The March 15, 2022, session of Duke Medicine LEADS featured Tyler Couch, MD, and John Roberts, MD presenting on "A Mysterious Case of Recurrent Muscle Cramping." 

Pearls

  • An approach to patients with hypokalemia can be broken down into etiologies secondary to low intake, losses (both renal and extrarenal) and transcellular shifts. An alternative approach can start with the acid/base status in the setting of hypokalemia, where renal tubular acidosis (RTA) type 1 and 2 and lower GI losses are found in acidotic states,  upper GI or renal loss of chloride rich fluid are seen in alkalotic states and hypomagnesemia or cellular shifts can be causes of hypokalemia when the pH is normal. 

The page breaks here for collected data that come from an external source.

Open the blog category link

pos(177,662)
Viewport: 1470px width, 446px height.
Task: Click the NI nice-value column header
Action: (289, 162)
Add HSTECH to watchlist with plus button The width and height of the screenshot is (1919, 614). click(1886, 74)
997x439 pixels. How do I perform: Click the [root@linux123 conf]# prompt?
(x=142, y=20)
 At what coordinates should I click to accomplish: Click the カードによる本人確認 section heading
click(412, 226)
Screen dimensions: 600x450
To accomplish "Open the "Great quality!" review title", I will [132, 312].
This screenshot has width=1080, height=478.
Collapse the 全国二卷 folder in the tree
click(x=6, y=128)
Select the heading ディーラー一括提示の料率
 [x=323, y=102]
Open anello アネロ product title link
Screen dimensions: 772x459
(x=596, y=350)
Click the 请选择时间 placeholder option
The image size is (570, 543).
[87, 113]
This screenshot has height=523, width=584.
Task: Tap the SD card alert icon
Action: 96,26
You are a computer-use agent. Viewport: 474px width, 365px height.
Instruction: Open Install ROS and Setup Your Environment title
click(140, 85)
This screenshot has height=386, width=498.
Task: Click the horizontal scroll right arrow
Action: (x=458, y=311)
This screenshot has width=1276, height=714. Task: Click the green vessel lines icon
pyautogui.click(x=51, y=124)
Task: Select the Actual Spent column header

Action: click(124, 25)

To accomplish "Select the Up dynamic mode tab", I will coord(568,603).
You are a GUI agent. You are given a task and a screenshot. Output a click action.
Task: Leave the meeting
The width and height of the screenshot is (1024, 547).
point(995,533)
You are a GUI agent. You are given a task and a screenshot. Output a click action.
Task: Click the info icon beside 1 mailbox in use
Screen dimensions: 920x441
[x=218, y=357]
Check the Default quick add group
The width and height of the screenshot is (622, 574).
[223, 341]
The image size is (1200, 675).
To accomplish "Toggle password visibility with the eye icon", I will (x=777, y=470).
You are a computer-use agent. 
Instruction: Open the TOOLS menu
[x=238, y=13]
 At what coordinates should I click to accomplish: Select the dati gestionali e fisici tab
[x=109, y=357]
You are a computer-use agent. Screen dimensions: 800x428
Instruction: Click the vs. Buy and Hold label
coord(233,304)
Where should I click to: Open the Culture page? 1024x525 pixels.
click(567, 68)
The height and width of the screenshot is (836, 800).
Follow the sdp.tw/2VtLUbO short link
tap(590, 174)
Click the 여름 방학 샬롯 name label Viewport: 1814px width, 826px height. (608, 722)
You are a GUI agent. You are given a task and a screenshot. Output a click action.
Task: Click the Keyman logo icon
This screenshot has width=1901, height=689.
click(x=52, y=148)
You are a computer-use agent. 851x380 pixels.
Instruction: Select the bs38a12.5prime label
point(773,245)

  • A basic approach to acid/base disorders including checking the anion gap and expected compensation is essential in a comprehensive assessment of electrolyte derangements. 
  • Differential diagnoses discussed in this case included:
    • Renal potassium wasting in the setting of non-reabsorbable anions secondary to alcoholic ketoacidosis, which is worsened by accompanying volume (and chloride) depletion. In the nephron, when there is less distal chloride present and more non-reabsorable anions (like bicarbonate or ketoacids), then there is a stronger negative lumen potential difference and thus, accelerated potassium secretion in the collecting duct.
    • Gitelman syndrome, an autosomal recessive genetic disorder affecting 1:40,000 individuals via defects in NaCl cotransporter in the distal tubule resulting in signs and symptoms that mimic the effects of persistent thiazide diuretic use including renal potassium wasting, hypomagnesemia, metabolic alkalosis and hypocalcuria. 
    • Bartter syndrome is a group of autosomal recessive genetic disorders affecting 1:100,000 individuals via defects in the Na-K-2Cl cotransporter or other channels in the ascending limb of Henle. Bartter syndrome also features hypokalemic, metabolic alkalosis, but unlike Gitleman syndrome presentation is usually earlier in life, urine calcium is increased or normal and hypomagnesemia is not always present. 
    • Hypokalemia Periodic Paralysis is caused by either inherited autosomal dominant mutations in muscle ion channels or can be acquired in association with thyrotoxicosis. Symptoms are typically intermittent often after exercise or strenuous activity.